STUDY MATERIAL:
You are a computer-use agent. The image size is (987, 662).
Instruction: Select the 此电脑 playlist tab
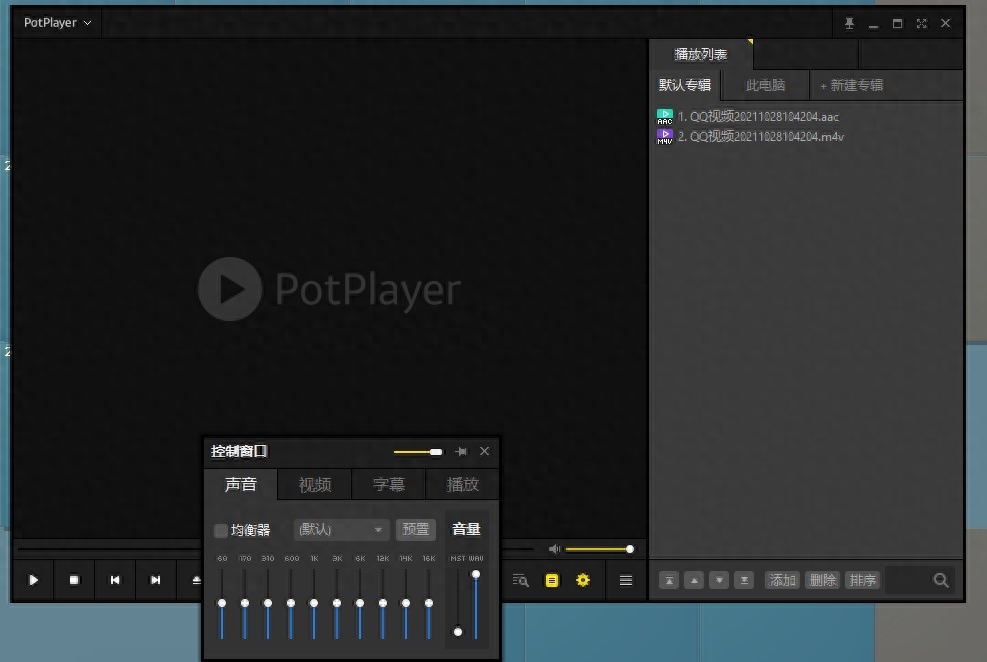click(765, 85)
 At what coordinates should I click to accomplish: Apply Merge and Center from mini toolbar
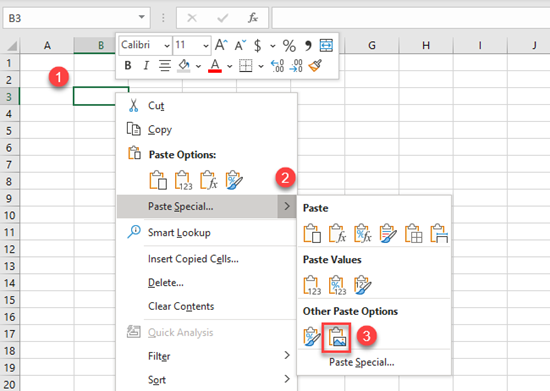(326, 45)
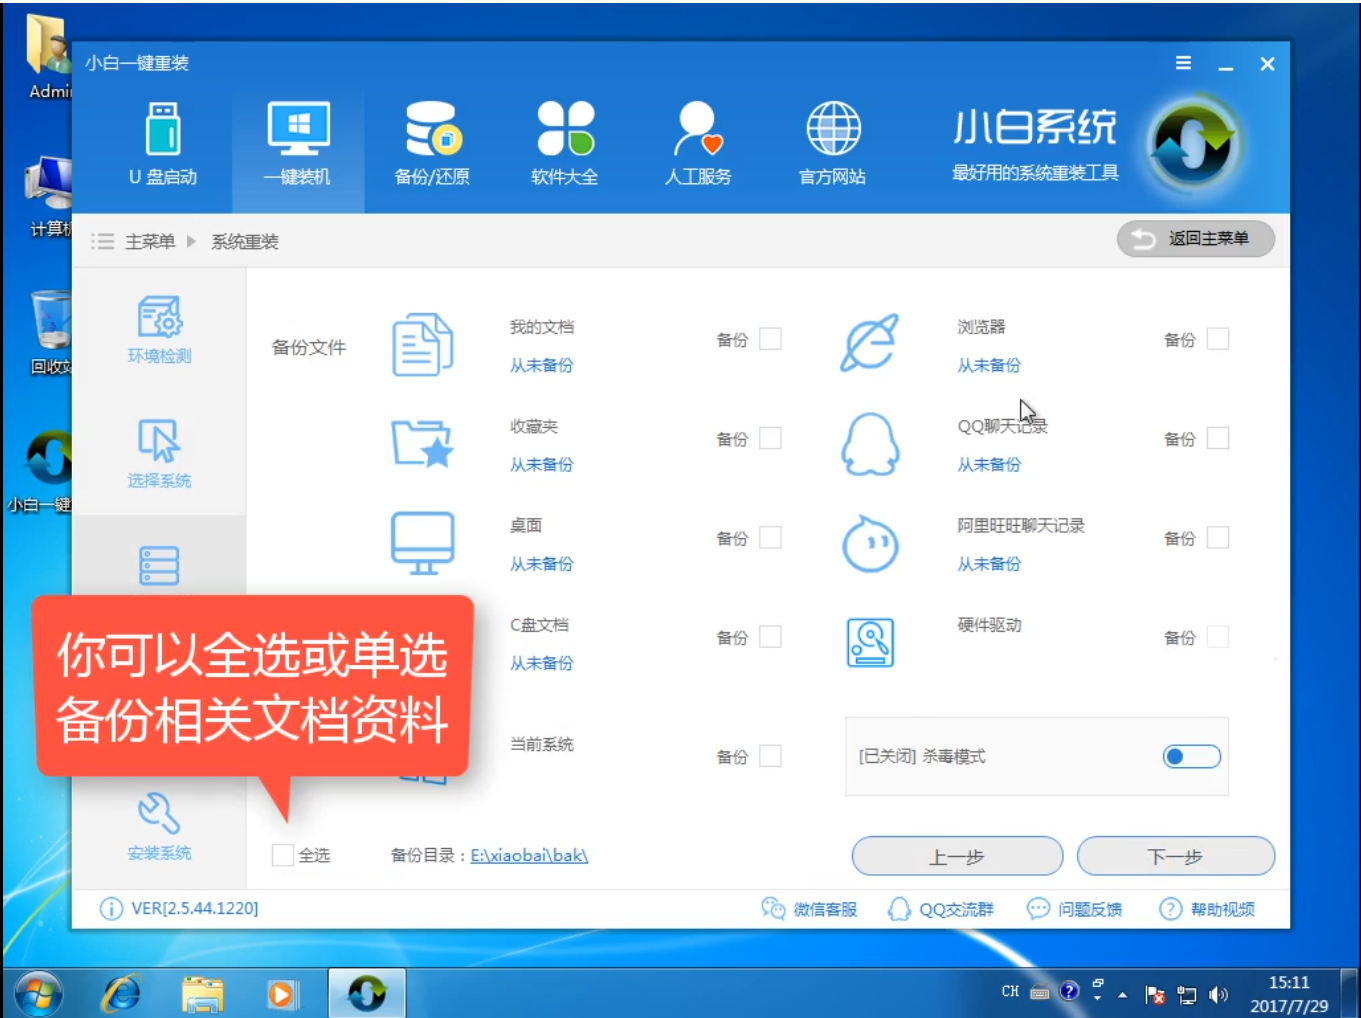Turn on 杀毒模式 switch
This screenshot has width=1361, height=1018.
coord(1191,757)
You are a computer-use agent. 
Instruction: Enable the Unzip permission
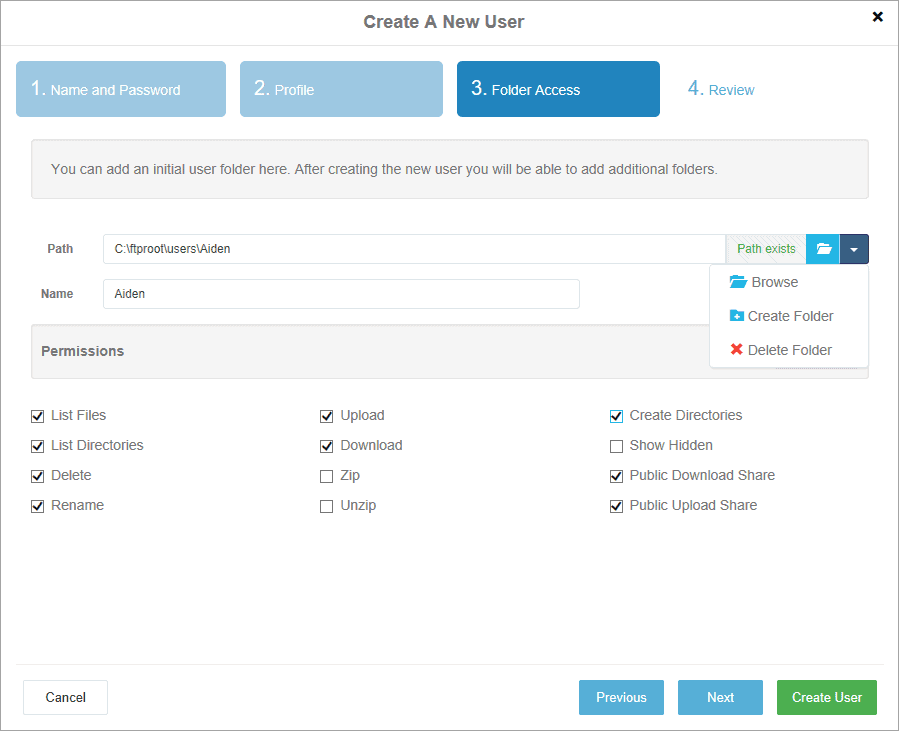(326, 505)
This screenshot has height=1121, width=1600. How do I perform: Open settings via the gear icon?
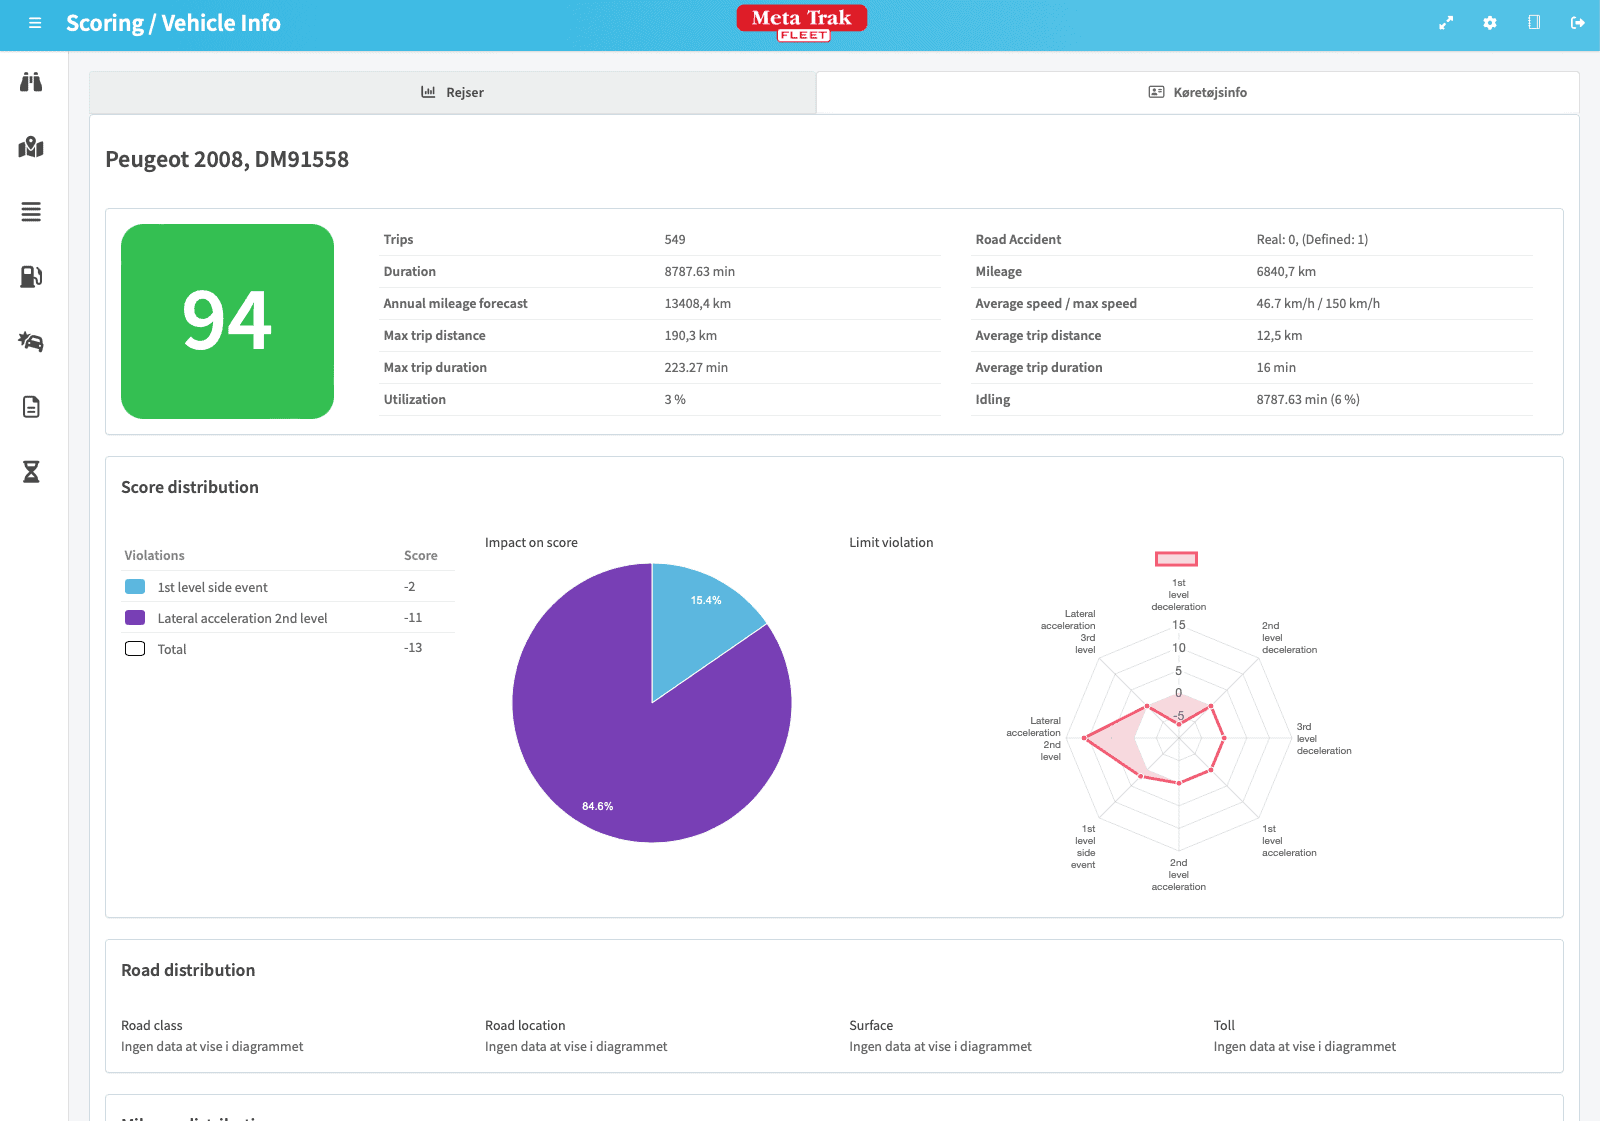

TRY IT: Where images occur in the data above, leave them out and repeat everything else exactly.

TASK RESULT:
You are a computer-use agent. The image size is (987, 662).
Instruction: Select the 此电脑 playlist tab
click(765, 85)
 At what coordinates should I click to accomplish: Apply Merge and Center from mini toolbar
(326, 45)
Turn on 杀毒模式 switch
This screenshot has width=1361, height=1018.
coord(1191,757)
You are a computer-use agent. 
Instruction: Enable the Unzip permission
(326, 505)
This screenshot has height=1121, width=1600. How do I perform: Open settings via the gear icon?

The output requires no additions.